When I was diagnosed with herpes simplex virus (HSV) at age 18, I thought my life was over. I saw no future for a romantic life, and the visions of the fairytale wedding I dreamt of faded away. Though I did eventually return to dating, I began having anxiety attacks when it was time to broach the subject of my status with a potential partner. It took years before I realized I was devaluing myself because of something that had involuntarily become a part of my life. I had to change my perspective in order to find a better approach.
Dating is rough these days, no matter your age, gender or sexual orientation. For someone with the herpes simplex virus, in my case, genital herpes (HSV-2), the experience can often be shrouded in anxiety and depression, emotions I've struggled with on and off for the better part of 27 years. Thanks to therapy, I've been able to develop strategies to help me deal with those feelings. However, preparing for the conversation, finding the right time to have it and anticipating a potential partner's rejection still takes fortitude, no matter the number of times you've done it.
HSV-2 in the United States
Herpes is probably more common than you think.
"According to the World Health Organization, they estimate about 491.5 million people were living with HSV-2 in 2016," said Sharee Clarke, a family nurse practitioner in Washington state who serves as CEO of BeyondMed Virtual Private Practice. "Between the ages of 14 and 49, that's about over 13 percent of the population."
Clearly, the herpes simplex virus, still very stigmatized, is common in the United States. Nearly 600,000 cases arise every year, according to the Centers for Disease Control and Prevention (CDC). Clarke emphasized that the virus doesn't always present in the textbook timeframe of 14 days. In fact, many people carry the virus for years without symptoms, if they ever see symptoms at all. She also shared that the virus is not routinely tested for unless there is a specific reason, which tends to leave asymptomatic carriers unaware. All these factors contribute to the high rate of transmission.
The best way to prepare for the conversation
Self-awareness is key when preparing to share your status with someone new.
"One of the biggest things that I tell people is to remember that you are not the virus," said Rendi Moore Carter, L.C.S.W., owner of Moore C2 (Moore Counseling and Coaching) in Georgia.
That sounds easy, but separating your identity from the virus can be difficult for some people. After first teaching yourself the virus does not define you, Carter's second piece of advice is to do your research, get educated and be prepared to answer questions. Third, make sure you're choosing a time and place that's conducive to the conversation and avoid framing it negatively. Instead of saying, "I've got bad news," tell the person you have a diagnosis of herpes simplex virus and ask if they understand what that means. Fourth, and finally, know that how the other person reacts is their decision, and be prepared for them to walk away.

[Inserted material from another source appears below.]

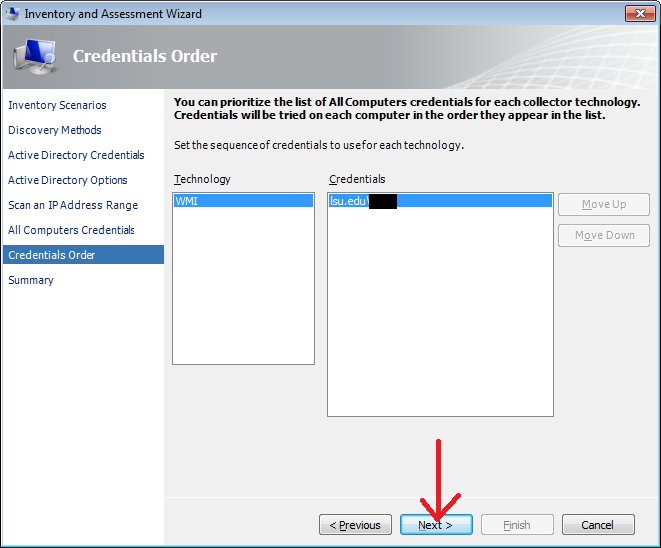This screenshot has height=548, width=661.
Task: Close the Inventory and Assessment Wizard window
Action: [640, 14]
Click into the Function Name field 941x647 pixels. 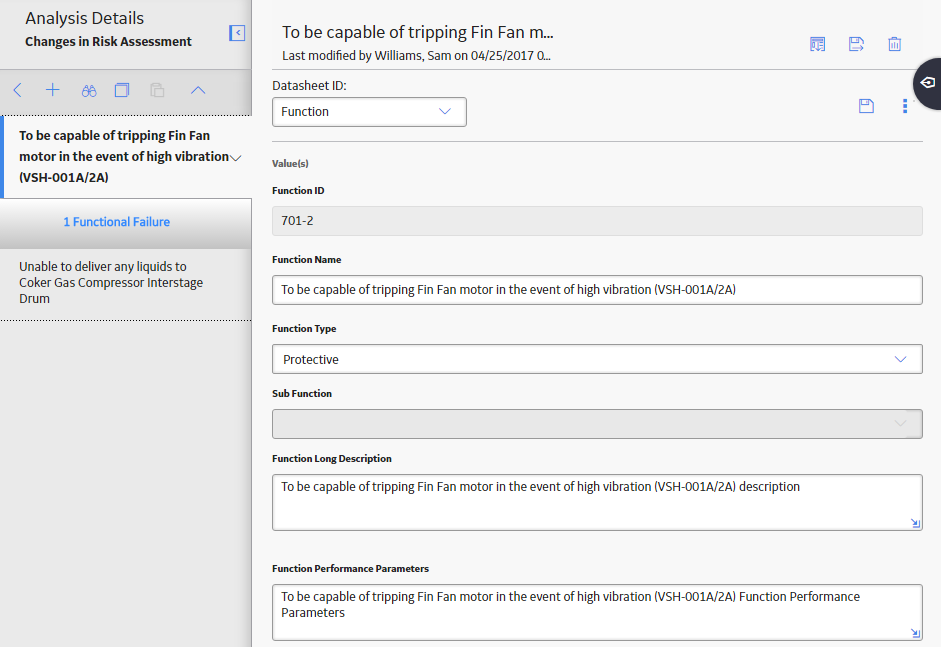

Timing of the conversation
One of the most daunting parts of dating with an HSV-2 diagnosis is determining when you should share your status. Should that be shared before a date ever happens or when you anticipate sex is on the table? If you're really interested in a person, it can be scary to think they could make a snap decision based on the virus alone without really getting to know you. However, you want to be considerate of their time and their emotions, as well. If that's a dealbreaker for someone, you want to find out before anyone's heart gets broken.
Carter's advice is to allow the conversation to happen naturally, but have it as soon as possible. Many people offer their sexual health status or ask about getting tested together. This can be a great way for you to begin the conversation or address your status.
"The rules, I would say, to not have the conversation is after sex or right before sex," Carter said.
If the moment seems to be leading to sex and you haven't had the conversation, stop the interaction, slow things down and prepare to have the conversation at a later time. Give your potential partner the courtesy of making an informed decision about being with you.
Dealing with the outcome
Responses to your status disclosure can run the gamut from someone ghosting you to being totally willing to continue the relationship with proper safety measures in place. No matter how perfect the match, contracting the virus could potentially change someone else's life; some people are not going to be willing to take that risk, and that's OK.
Whether you've reentered the dating world or not after diagnosis, Clarke suggested the best way to deal with herpes is to lead a healthy lifestyle by eating a nutritious diet, taking care of your immune system and tending to your mental and emotional health.
In all my years of dating, only one person has had a bad reaction to my disclosure. Most people need a little time to process, so don't expect an answer immediately. Whatever the response, you can come out victorious over HSV-2. It does not have to consume your life.
*The author's name has been withheld at their request.